Stored data entries:
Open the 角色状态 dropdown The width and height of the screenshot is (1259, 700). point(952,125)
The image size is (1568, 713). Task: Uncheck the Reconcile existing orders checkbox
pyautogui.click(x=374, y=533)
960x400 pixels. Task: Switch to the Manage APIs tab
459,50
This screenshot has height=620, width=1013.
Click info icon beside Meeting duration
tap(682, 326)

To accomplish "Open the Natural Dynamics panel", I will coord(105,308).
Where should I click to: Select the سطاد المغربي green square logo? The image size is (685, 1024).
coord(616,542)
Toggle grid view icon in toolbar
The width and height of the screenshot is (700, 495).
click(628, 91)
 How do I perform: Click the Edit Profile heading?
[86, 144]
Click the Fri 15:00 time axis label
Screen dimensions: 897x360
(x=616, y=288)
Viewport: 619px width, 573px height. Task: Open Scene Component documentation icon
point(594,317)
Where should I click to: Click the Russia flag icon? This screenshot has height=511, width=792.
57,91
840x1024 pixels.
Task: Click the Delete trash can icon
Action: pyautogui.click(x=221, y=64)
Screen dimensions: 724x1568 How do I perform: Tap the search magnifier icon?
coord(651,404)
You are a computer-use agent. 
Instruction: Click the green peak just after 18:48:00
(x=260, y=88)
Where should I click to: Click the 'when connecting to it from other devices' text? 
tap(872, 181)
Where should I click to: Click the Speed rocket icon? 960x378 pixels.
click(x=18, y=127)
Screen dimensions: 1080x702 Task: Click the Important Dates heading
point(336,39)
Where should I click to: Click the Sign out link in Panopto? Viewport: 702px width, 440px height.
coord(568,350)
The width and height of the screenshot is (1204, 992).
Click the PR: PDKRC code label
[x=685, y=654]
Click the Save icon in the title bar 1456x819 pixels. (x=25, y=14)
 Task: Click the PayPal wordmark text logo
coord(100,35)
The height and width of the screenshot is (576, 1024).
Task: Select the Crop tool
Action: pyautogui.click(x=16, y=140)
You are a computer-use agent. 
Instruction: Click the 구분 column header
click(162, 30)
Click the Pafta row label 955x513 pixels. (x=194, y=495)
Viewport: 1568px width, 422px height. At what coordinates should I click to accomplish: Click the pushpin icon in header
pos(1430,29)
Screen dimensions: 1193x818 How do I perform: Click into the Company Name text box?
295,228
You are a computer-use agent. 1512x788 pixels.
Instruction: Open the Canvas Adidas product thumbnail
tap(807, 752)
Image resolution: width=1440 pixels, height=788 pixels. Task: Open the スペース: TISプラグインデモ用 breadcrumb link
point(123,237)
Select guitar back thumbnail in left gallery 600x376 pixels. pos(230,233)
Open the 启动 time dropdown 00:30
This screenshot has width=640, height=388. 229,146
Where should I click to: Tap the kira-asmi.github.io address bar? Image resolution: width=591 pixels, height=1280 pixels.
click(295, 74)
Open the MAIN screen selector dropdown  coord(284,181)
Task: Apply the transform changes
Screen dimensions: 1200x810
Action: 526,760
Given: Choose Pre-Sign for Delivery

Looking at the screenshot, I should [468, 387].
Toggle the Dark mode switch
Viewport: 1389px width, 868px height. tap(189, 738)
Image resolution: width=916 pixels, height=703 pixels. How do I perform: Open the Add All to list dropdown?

# [Your goal]
Every single line of the data above must be set down again exactly.

# [Solution]
Open the 角色状态 dropdown The width and height of the screenshot is (1259, 700). point(952,125)
The image size is (1568, 713). Task: Uncheck the Reconcile existing orders checkbox
pyautogui.click(x=374, y=533)
960x400 pixels. Task: Switch to the Manage APIs tab
459,50
This screenshot has height=620, width=1013.
Click info icon beside Meeting duration
tap(682, 326)

To accomplish "Open the Natural Dynamics panel", I will coord(105,308).
Where should I click to: Select the سطاد المغربي green square logo? The image size is (685, 1024).
coord(616,542)
Toggle grid view icon in toolbar
The width and height of the screenshot is (700, 495).
click(628, 91)
 How do I perform: Click the Edit Profile heading?
[86, 144]
Click the Fri 15:00 time axis label
Screen dimensions: 897x360
(x=616, y=288)
Viewport: 619px width, 573px height. Task: Open Scene Component documentation icon
point(594,317)
Where should I click to: Click the Russia flag icon? This screenshot has height=511, width=792.
57,91
840x1024 pixels.
Task: Click the Delete trash can icon
Action: pyautogui.click(x=221, y=64)
Screen dimensions: 724x1568 How do I perform: Tap the search magnifier icon?
coord(651,404)
You are a computer-use agent. 
Instruction: Click the green peak just after 18:48:00
(x=260, y=88)
Where should I click to: Click the 'when connecting to it from other devices' text? 
tap(872, 181)
Where should I click to: Click the Speed rocket icon? 960x378 pixels.
click(x=18, y=127)
Screen dimensions: 1080x702 Task: Click the Important Dates heading
point(336,39)
Where should I click to: Click the Sign out link in Panopto? Viewport: 702px width, 440px height.
coord(568,350)
The width and height of the screenshot is (1204, 992).
Click the PR: PDKRC code label
[x=685, y=654]
Click the Save icon in the title bar 1456x819 pixels. (x=25, y=14)
 Task: Click the PayPal wordmark text logo
coord(100,35)
The height and width of the screenshot is (576, 1024).
Task: Select the Crop tool
Action: pyautogui.click(x=16, y=140)
You are a computer-use agent. 
Instruction: Click the 구분 column header
click(162, 30)
Click the Pafta row label 955x513 pixels. (x=194, y=495)
Viewport: 1568px width, 422px height. At what coordinates should I click to accomplish: Click the pushpin icon in header
pos(1430,29)
Screen dimensions: 1193x818 How do I perform: Click into the Company Name text box?
295,228
You are a computer-use agent. 1512x788 pixels.
Instruction: Open the Canvas Adidas product thumbnail
tap(807, 752)
Image resolution: width=1440 pixels, height=788 pixels. Task: Open the スペース: TISプラグインデモ用 breadcrumb link
point(123,237)
Select guitar back thumbnail in left gallery 600x376 pixels. pos(230,233)
Open the 启动 time dropdown 00:30
This screenshot has width=640, height=388. 229,146
Where should I click to: Tap the kira-asmi.github.io address bar? Image resolution: width=591 pixels, height=1280 pixels.
click(295, 74)
Open the MAIN screen selector dropdown  coord(284,181)
Task: Apply the transform changes
Screen dimensions: 1200x810
Action: 526,760
Given: Choose Pre-Sign for Delivery

Looking at the screenshot, I should [468, 387].
Toggle the Dark mode switch
Viewport: 1389px width, 868px height. tap(189, 738)
Image resolution: width=916 pixels, height=703 pixels. How do I perform: Open the Add All to list dropdown?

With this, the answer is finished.